**Data for review**.
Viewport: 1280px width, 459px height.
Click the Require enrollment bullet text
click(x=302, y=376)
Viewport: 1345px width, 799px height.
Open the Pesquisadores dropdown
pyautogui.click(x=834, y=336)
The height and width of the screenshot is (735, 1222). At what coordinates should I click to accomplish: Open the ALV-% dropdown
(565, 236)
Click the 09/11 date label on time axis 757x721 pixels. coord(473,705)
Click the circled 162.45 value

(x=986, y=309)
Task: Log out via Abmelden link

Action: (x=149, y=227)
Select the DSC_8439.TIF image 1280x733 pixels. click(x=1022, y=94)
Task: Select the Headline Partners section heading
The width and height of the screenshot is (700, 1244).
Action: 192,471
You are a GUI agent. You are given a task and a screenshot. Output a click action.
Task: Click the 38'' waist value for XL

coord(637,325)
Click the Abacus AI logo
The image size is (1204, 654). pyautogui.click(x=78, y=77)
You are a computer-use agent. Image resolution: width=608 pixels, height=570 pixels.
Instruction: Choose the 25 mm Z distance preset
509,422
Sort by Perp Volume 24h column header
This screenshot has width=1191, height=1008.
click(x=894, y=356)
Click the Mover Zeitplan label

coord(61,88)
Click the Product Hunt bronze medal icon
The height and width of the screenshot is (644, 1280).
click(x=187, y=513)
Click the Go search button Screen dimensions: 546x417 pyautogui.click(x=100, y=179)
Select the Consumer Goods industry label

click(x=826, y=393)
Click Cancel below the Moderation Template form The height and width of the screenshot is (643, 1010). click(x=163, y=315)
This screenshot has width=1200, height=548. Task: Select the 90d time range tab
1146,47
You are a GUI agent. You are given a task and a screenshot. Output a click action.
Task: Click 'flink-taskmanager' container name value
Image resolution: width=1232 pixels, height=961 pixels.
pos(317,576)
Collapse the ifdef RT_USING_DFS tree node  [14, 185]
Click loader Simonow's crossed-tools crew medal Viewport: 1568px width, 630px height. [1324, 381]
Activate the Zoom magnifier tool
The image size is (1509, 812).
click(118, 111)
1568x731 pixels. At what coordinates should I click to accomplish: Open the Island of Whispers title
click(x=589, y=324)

**Instructions to follow**. Write out each line above that contains the word "medal".

**Response below**.
Click the Product Hunt bronze medal icon
Click loader Simonow's crossed-tools crew medal Viewport: 1568px width, 630px height. [1324, 381]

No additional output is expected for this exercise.